Cadena perpetua para "Pechuguita", el motochorro que asesinó a Hilda Tello en un colectivo de San Justo
Un joven de 18 años fue condenado a la pena máxima por el crimen de Hilda Tello, la mujer que perdió la vida por un disparo mientras viajaba en un colectivo de la línea 174.
Todo pasó la mañana del 15 de enero de 2025. El delincuente, que en ese momento tenía 18 años, andaba de acompañante en una moto con Dylan Uriel Vivas, quien sigue prófugo y tiene pedido de captura internacional. Intentaron robarle a un pibe que lavaba el auto en la vereda, en la calle Coronel Lynch. Lo apuntaron con una 9 milímetros, pero no pudieron sacarle nada porque justo apareció el colectivo donde viajaba Hilda.
El chofer del interno 623, al ver la situación y escuchar el pedido de auxilio del muchacho, bajó la velocidad de la moto. Esa maniobra hizo que los ladrones se pusieran como locos: "Pechuguita" disparó tres veces contra el colectivo. Uno de esos tiros, lamentablemente, hirió a Hilda Tello.

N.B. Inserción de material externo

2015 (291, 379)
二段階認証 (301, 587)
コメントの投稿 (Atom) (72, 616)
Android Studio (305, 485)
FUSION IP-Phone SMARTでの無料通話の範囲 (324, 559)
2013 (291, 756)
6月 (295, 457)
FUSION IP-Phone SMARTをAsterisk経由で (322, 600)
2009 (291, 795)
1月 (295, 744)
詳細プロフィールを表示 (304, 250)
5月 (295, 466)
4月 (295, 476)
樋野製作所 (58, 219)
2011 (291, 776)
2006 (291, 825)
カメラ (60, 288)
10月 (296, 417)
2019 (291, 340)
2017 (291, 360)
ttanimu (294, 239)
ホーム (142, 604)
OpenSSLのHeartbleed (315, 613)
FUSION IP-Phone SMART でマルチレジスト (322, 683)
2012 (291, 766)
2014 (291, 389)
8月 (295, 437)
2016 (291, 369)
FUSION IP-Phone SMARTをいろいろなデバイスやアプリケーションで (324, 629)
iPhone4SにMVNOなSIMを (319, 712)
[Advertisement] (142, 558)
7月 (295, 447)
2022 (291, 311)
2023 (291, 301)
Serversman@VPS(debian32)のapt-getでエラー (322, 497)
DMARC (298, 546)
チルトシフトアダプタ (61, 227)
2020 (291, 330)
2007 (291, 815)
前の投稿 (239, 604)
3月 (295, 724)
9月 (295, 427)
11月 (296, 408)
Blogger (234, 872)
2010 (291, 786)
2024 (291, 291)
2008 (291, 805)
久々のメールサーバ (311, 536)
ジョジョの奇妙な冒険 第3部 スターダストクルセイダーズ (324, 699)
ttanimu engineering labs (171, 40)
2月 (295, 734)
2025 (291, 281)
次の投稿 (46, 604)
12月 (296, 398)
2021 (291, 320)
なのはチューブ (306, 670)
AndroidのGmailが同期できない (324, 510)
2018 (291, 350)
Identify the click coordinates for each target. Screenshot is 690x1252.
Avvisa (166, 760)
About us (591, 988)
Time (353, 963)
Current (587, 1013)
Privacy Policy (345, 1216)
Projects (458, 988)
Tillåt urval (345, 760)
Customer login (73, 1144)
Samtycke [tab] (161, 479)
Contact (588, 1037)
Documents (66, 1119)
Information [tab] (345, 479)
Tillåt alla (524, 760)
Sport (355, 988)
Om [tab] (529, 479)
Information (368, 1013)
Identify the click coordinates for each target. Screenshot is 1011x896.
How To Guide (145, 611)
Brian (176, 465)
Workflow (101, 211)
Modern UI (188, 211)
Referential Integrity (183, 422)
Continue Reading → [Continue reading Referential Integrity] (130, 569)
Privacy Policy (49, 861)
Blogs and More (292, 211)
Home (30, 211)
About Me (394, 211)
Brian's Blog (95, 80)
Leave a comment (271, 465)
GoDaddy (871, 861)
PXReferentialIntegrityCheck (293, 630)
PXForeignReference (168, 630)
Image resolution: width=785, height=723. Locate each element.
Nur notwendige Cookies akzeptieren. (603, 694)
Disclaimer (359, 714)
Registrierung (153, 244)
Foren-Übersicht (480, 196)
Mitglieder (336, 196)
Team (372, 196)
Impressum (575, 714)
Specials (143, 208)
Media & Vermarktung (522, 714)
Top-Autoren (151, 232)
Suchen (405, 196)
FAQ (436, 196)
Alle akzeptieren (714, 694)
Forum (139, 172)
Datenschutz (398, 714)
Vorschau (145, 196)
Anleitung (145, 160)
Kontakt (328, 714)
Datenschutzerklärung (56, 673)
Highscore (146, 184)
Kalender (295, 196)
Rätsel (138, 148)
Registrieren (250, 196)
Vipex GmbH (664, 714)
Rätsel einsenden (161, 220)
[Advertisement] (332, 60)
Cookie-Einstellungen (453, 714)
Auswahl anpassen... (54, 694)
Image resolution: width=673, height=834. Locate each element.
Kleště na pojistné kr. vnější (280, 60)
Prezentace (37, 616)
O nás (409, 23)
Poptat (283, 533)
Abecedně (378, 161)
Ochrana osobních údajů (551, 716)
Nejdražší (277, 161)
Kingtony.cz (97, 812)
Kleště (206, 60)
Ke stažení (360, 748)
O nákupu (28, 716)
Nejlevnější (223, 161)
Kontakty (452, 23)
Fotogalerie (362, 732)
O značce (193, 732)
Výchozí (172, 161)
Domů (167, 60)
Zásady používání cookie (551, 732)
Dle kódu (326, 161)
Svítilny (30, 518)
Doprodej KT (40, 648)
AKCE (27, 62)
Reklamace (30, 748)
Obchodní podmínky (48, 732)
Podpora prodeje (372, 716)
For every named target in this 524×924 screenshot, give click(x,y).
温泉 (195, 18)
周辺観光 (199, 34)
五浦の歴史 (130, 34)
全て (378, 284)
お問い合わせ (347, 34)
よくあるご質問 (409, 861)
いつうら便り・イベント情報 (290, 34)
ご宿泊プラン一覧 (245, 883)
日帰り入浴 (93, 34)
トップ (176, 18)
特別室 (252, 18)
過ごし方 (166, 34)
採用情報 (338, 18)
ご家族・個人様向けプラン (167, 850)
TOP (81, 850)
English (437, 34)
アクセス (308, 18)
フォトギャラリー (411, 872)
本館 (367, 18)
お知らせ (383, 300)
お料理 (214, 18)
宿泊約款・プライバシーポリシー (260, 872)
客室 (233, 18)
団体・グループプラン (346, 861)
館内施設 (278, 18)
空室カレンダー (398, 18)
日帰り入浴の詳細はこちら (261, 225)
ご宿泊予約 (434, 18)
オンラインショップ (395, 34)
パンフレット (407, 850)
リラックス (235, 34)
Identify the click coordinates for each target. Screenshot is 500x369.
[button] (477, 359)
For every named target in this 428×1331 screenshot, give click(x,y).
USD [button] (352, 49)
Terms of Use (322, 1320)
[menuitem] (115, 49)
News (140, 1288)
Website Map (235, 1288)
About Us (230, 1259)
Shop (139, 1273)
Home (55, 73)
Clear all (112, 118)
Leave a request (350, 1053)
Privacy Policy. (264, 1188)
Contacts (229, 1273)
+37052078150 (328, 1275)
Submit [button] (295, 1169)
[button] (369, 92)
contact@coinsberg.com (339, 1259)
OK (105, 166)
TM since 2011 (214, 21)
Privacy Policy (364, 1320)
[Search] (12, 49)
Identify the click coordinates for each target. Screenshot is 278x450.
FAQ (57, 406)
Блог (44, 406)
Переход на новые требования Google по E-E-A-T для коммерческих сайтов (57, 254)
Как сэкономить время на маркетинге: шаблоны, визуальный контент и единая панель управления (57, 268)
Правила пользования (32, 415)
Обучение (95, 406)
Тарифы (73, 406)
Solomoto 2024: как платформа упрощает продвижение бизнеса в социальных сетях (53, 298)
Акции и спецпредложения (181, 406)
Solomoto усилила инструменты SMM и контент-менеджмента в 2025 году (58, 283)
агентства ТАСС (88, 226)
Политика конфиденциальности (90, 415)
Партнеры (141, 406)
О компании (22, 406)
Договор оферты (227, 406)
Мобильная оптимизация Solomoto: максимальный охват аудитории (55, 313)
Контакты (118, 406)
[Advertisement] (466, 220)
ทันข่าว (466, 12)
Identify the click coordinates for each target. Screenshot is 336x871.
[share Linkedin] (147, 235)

El conductor, un groso, llevó a Hilda de inmediato a la Clínica San Francisco, que estaba a pocas cuadras. Pero ya era tarde. La autopsia confirmó que la bala le atravesó el corazón y el pulmón, dejándola sin chances. Después del quilombo, los chorros se escaparon para el lado de La Tablada y se escondieron en los famosos "Monoblocks de Tablada" de Ciudad Evita.
La investigación fue clave para identificarlos. El pibe que disparó era de la zona y ya tenía antecedentes por amenazas. Los agentes del Grupo Táctico Operativo (GTO) de Rafael Castillo y San Justo lo encontraron refugiado en el barrio Salamanca de González Catán. Montaron un operativo encubierto y lo agarraron sin resistencia cuando salía de una casa.
Durante el juicio, "Pechuguita" contó su versión: que un "amigo" (Dylan Vivas) lo pasó a buscar, le dio un arma y él le hizo caso. "Pido perdón. Mis intenciones no eran esas, no quise matar a nadie, no soy capaz de matar a nadie. Estoy arrepentido de lo que hice. Yo quise tirar al aire", dijo ante el tribunal. Esa confesión fue determinante.
La Justicia lo encontró culpable de intento de robo agravado y de homicidio agravado por el uso de arma de fuego, tal como había pedido el fiscal. Desde febrero de este año está detenido, y según el fallo del Tribunal Oral Criminal N.º 2 de La Matanza, recién podrá pedir algún beneficio o morigeración de su condena a partir del 12 de febrero de 2060. Mansos años le esperan por la que se mandó.